There is no dispute that normally a failure to timely raise the defense of personal jurisdiction waives the defense; Fed.R.Civ.P. 12(h)(1) is unequivocal on this point, and Red Rocket has admitted in its brief to this Court that it failed to timely raise this defense. It is equally clear that as a general rule an argument that is not raised below cannot be raised for the first time by an appellant in this Court. Singleton v. Wulff, 428 U.S. 106, 121, 96 S.Ct. 2868, 2877, 49 L.Ed.2d 826; Gehl Company v. Commissioner, 795 F.2d 1324, 1331-32 (7th Cir.1986); National Metalcrafters v. McNeil, 784 F.2d 817, 825 (7th Cir.1986); Mattingly v. Heckler, 784 F.2d 258, 261 n. 2 (7th Cir.1986); Erff v. Markhon Industries, Inc., 781 F.2d 613, 618 (7th Cir.1986). We have further recognized that there can be a waiver of a waiver, i.e., "a defense of waiver can itself be waived by not being raised." Lynk v. LaPorte Superior Court No. 2, 789 F.2d 554, 565 (7th Cir.1986); see also Jordan v. Kelly, 728 F.2d 1, 4 (1st Cir.1984). However, we have also noted that this waiver rule has its exceptions, and we retain discretion to reach an issue initially raised on appeal in certain situations. Gehl, 795 F.2d at 1331-32. There are several reasons for the general rule requiring issues on appeal to have been raised below: the desire to receive the district court's views on the issue, the need for a factual record to answer the issue, and the desire to avoid having to decide an issue that might not have had to be decided if the district court had had the opportunity to decide the issue. These considerations affect our decision to exercise discretion to reach the issue; for example, we are more likely to reach an issue if it does not require a new factual record. National Metalcrafters, 784 F.2d at 826; Sgro v. United States, 609 F.2d 1259, 1264 n. 8 (7th Cir.1979).

In this case, however, because the issue not raised below was Red Rocket's failure to plead the defense of personal jurisdiction in a timely fashion, and the district court proceeded to reach the merits of the personal jurisdiction issue without objections from the parties, Fed.R.Civ.P. 15(b) might be relevant. Rule 15(b) states that when an issue not raised by the pleadings is nevertheless tried by the express or implied consent of the parties, the issue is treated as if it had been raised in the pleadings. If Rule 15(b) were to apply to the instant case, it would mean that Gillespie has impliedly consented to litigate the issue of personal jurisdiction, thereby excusing Red Rocket's failure to raise the issue in a timely fashion.

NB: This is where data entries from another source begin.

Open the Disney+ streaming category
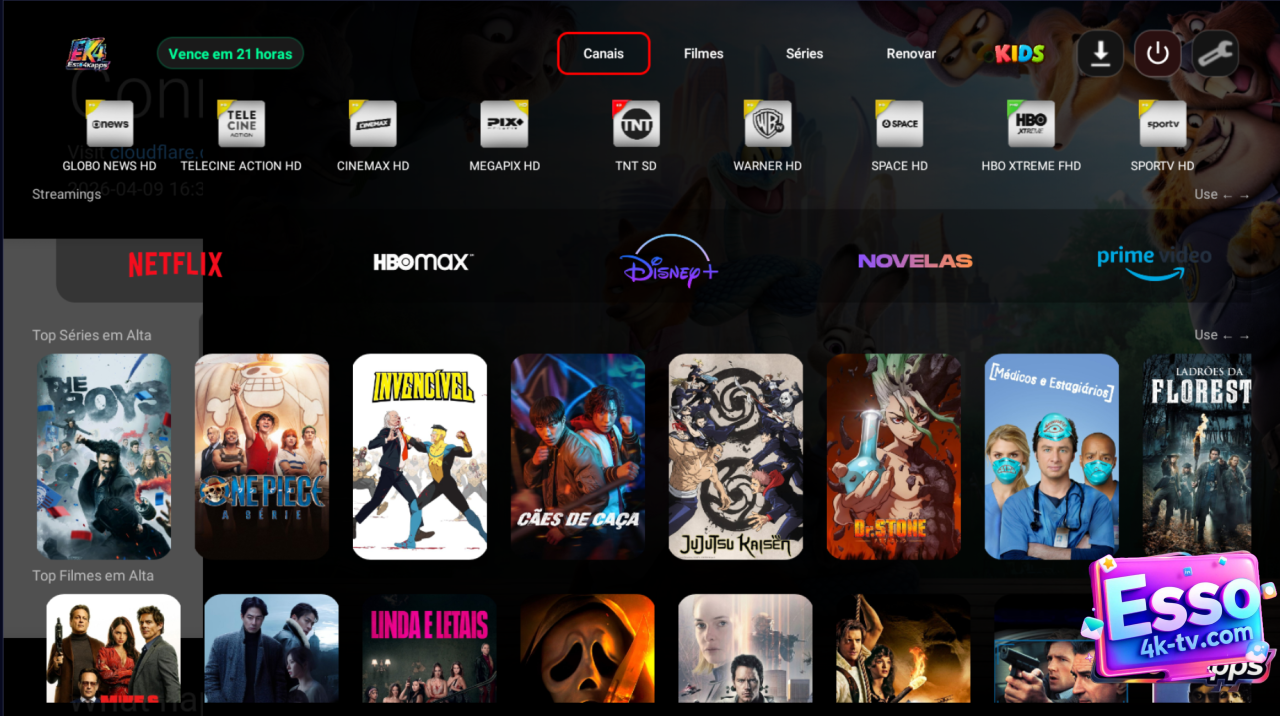Screen dimensions: 1280x716 pos(668,262)
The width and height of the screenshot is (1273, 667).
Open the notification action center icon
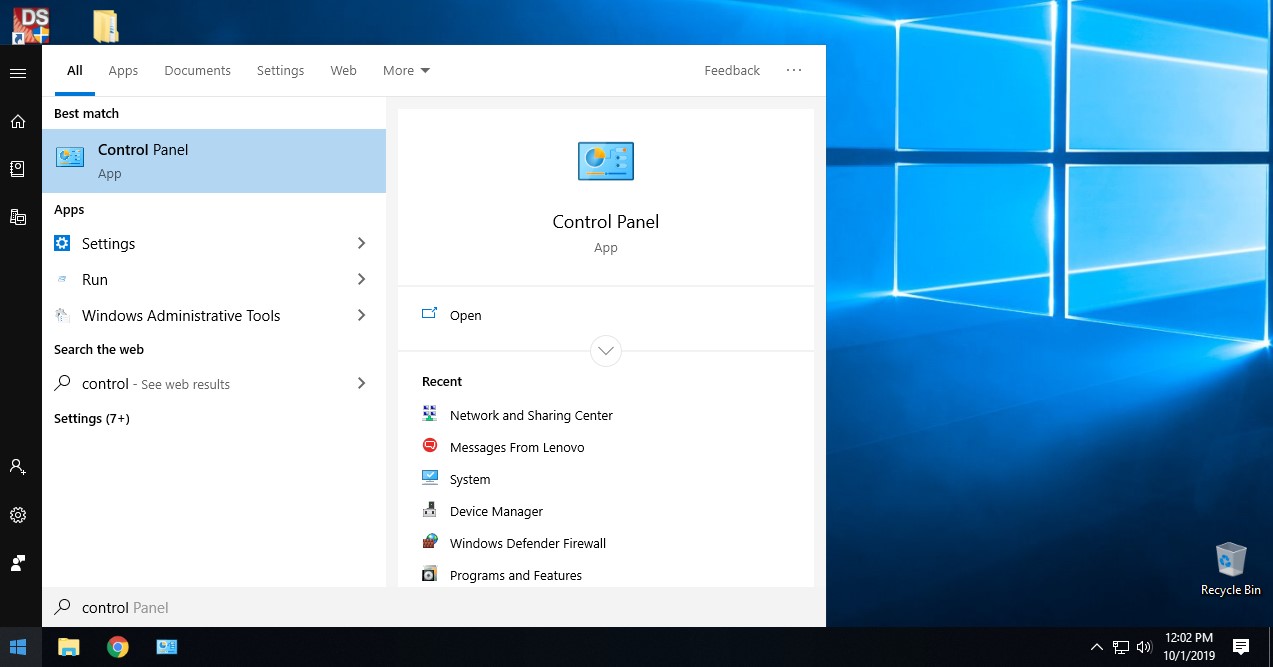(x=1241, y=647)
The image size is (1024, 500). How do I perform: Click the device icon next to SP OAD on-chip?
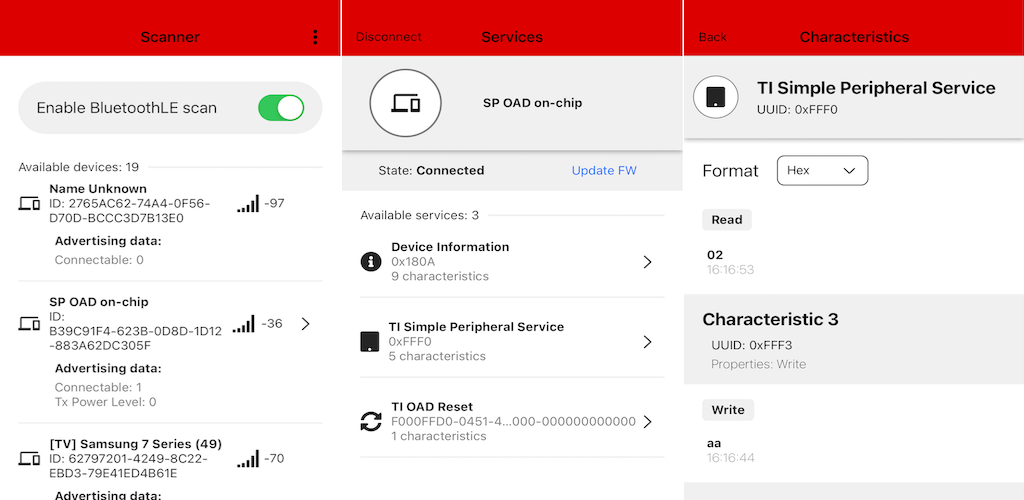point(29,323)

The issue of whether Rule 15(b) applies to the instant case is a difficult question. Rule 15(b) applies to affirmative defenses not properly included in the answer. Trapnell v. Riggsby, 622 F.2d 290, 294 (7th Cir.1980); Wagner v. United States, 573 F.2d 447, 452 (7th Cir.1978); Federal Savings and Loan Insurance Corp. v. Hogan, 476 F.2d 1182, 1186 (7th Cir.1973); see generally W RIGHT & M ILLER, 20 FEDERAL- PRACTICE AND PROCEDURE Sec. 1492 (1971) (hereinafter referred to as Wright & Miller). This Court and others have used Rule 15(b) to reach a general affirmative defense that was not properly included in defendant's answer in the district court but was not objected to by the plaintiff when the defense was eventually raised and was reached and decided by the district court on the merits. See, e.g., Wagner, 573 F.2d at 452; Bradford Audio Corp. v. Pious, 392 F.2d 67, 73-74 (2d Cir.1968); see generally Wright & Miller Sec. 1494. However, these previous cases involve general affirmative defenses governed by Civil Rules 8(c) and 8(d), whereas the instant case involves one of the seven special affirmative defenses governed by Rule 12(h). The failure to plead any type of affirmative defense can result in a waiver, but Rule 12(h) explicitly governs the waiver of the seven special affirmative defenses, whereas the question of the waiver of other affirmative defenses lacks an explicit textual basis in Rule 12(h) and typically involves more of a balancing test (fair, quick, and inexpensive determination of every action versus prejudice of a delayed motion), giving the district court greater flexibility. Wright & Miller Secs. 1278,...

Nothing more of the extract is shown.